Systems of linear equations

Systems of linear equations Ax=b may be divided into two classes: those with square non-degenerate A and those with rectangular possibly rank deficient A. ALGLIB package have subroutines for both types of problems.

    Subroutines: general system
    Subroutines: SPD/HPD system
    Subroutines: non-square possibly singular system
    Performance
    Iterative refinement
    Manual entries

Subroutines: general system

The following subroutines can be used to solve real/complex systems with general form NxN non-singular matrix:

RMatrixSolve
RMatrixSolveM
RMatrixLUSolve
RMatrixLUSolveM
RMatrixMixedSolve
RMatrixMixedSolveM
CMatrixSolve
CMatrixSolveM
CMatrixLUSolve
CMatrixLUSolveM
CMatrixMixedSolve
CMatrixMixedSolveM

These subroutines can be divided into following groups:

Those which accept real matrix (name starts with R) and those which accept complex matrix (name starts with C).
Those which solve task with one right-hand part and those which solve task with multiple right-hand parts (name ends with M).
Those which accept only A, those which acceps its LU decomposition (name contains LU) and those which accept both A and its LU decomposition (name contains Mixed).

The latter requires some more explanations:

Subroutines which accept A build its LU decomposition themselves in O(N³) time. Solution found may be iteratively refined (if RFC parameter is True) using extra-precision arithmetic (see below).
Subroutines which accept LU decomposition of A may solve system in O(N²) time. However they can't apply iterative refinement because it requires original matrix A, not its inprecise factorization.
Subroutines which accept both A and its LU decomposition combine advantages of both variants described above: high precision and high speed.

Subroutines: SPD/HPD system

The following subroutines can be used to solve real/complex systems with symmetric/Hermitian positive definite matrix:

SPDMatrixSolve
SPDMatrixSolveM
SPDMatrixCholeskySolve
SPDMatrixCholeskySolveM
HPDMatrixSolve
HPDMatrixSolveM
HPDMatrixCholeskySolve
HPDMatrixCholeskySolveM

Naming conventions are the same as in previous section.

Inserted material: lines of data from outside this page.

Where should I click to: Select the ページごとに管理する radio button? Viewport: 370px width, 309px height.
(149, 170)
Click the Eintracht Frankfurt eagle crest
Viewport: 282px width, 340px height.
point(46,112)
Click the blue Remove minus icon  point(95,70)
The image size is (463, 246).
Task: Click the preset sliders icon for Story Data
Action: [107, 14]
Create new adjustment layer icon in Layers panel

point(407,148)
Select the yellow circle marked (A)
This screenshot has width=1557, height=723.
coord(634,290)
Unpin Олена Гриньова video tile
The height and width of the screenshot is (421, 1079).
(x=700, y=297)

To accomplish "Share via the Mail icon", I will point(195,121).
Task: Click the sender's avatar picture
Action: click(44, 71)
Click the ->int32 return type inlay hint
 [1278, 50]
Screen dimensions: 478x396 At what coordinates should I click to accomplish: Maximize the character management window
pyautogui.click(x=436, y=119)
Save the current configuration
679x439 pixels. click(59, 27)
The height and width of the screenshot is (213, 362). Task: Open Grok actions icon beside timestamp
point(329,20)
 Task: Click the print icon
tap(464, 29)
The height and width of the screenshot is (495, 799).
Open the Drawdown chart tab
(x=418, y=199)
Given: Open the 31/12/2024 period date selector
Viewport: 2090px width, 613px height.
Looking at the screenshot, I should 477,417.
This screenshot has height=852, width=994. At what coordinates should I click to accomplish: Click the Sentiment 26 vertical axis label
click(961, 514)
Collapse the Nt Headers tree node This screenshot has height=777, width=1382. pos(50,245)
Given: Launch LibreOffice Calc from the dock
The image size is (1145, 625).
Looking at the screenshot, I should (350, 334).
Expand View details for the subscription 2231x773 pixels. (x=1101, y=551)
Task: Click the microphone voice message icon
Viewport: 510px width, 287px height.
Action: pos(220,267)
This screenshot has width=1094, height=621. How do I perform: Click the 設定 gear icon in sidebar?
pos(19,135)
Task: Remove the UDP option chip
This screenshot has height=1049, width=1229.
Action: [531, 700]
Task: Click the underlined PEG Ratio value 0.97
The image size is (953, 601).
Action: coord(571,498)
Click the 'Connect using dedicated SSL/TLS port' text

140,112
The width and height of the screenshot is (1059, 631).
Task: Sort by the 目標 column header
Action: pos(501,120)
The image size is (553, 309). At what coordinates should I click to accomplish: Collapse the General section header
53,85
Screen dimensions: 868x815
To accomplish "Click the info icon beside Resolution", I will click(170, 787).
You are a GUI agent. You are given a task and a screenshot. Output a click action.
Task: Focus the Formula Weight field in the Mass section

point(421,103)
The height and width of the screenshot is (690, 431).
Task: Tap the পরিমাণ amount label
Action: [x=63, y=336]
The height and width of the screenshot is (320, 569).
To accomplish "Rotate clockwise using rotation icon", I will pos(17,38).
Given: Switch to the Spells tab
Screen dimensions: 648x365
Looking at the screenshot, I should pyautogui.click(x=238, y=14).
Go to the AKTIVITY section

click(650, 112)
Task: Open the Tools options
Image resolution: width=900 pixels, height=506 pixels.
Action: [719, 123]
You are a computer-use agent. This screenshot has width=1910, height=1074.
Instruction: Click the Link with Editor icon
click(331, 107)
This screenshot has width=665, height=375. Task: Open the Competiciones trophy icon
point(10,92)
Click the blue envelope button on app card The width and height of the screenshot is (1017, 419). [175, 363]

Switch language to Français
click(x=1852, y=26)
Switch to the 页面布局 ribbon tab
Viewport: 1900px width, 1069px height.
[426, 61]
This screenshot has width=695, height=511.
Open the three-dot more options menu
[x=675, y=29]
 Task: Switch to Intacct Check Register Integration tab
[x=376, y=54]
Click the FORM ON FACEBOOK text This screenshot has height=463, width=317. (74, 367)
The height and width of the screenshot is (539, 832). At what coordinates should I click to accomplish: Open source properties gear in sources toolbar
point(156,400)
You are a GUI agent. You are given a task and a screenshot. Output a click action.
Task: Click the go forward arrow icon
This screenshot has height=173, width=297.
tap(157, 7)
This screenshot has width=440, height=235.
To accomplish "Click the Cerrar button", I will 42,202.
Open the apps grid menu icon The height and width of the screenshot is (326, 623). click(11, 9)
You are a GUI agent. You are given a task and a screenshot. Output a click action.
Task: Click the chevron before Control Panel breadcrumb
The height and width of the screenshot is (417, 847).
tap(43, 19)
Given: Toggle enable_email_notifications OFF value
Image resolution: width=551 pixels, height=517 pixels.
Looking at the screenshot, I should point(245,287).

It should be noted that subroutines from this section do not support iterative refinement.

Subroutines: non-square possibly singular system

RMatrixSolveLS solves systems with rectangular possibly degenerate matrix. Is system matrix is rank deficient, solution in a least squares sense is searched for. Subroutine supports iterative refinement. Current version of ALGLIB doesn't include complex version of this subroutine or version which accept multiple right-hand parts.

Performance

Several factors influence linear solver performance:

Performance of triangular factorization. Highly optimized cache-oblivious algorithms are used to calculate triangular factorization. However, performance of these algorithms depends on what version of ALGLIB you are using. C++ version is the most efficient, pure NET version and versions in other languages have significantly lower performance.
Number of right-hand parts. ALGLIB solver is optimized for systems with one right-hand part or for systems with low number of right-hand parts. If right-hand part is too large then you'll experience a performance drop becauce there is no blocking for different levels of cache for the right-hand part. In such cases you can factorize matrix yourself using cache-efficient subroutines from trfac unit, and then you can use TRSM-subroutines from ablas unit for cache-efficient solution of your system.
Iterative improvement. Its cost is negligible in comparison with the cost of the factorization - when you solve system with one right part. However, it can require a significant part of computational resources when matrix size is very small or when you have large number of right-hand sides. In such cases you can turn it off.
Matrix copying during solution. Algorithms which accept LU decomposition don't allocate significant amounts of additional memory. But algorithms which accept original matrix require additional memory to create its copy. However, allocation cost is negligible when matrix size is significantly less than total amount of physical RAM.

Iterative refinement

Iterative refinement is a method proposed by James H. Wilkinson to improve the accuracy of numerical solutions to systems of linear equations. After system has been solved and solutionx₀ has been found, we calculate residual r₀=b-Ax₀ and use it to refine solution: Ad₀=r₀, x₁=x₀+d₀ Operation may be repeated several times. In ALGLIB package two-pass iterative refinement is used.

Note #1
Iterative refinement can decrease errors which arise due to floating point round-off. It can make solution as precise as condition number of A allows. However, refinement result depends on accuracy with which b-Ax₀ is calculated. For iterative refinement to be worth the effort this difference must be calculated with much higher precision than that was used to find a solution. ALGLIB solver uses portable extra-precise matrix multiplier. It allows to calculate b-Ax₀ with maximum precision possible given than A and b may have errors as large as one ULP. "Portable" in this context means that it doesn't use architecture-specific or compiler-specific extensions (like 80-bit Intel floating point type) nor it contains low level assembler code.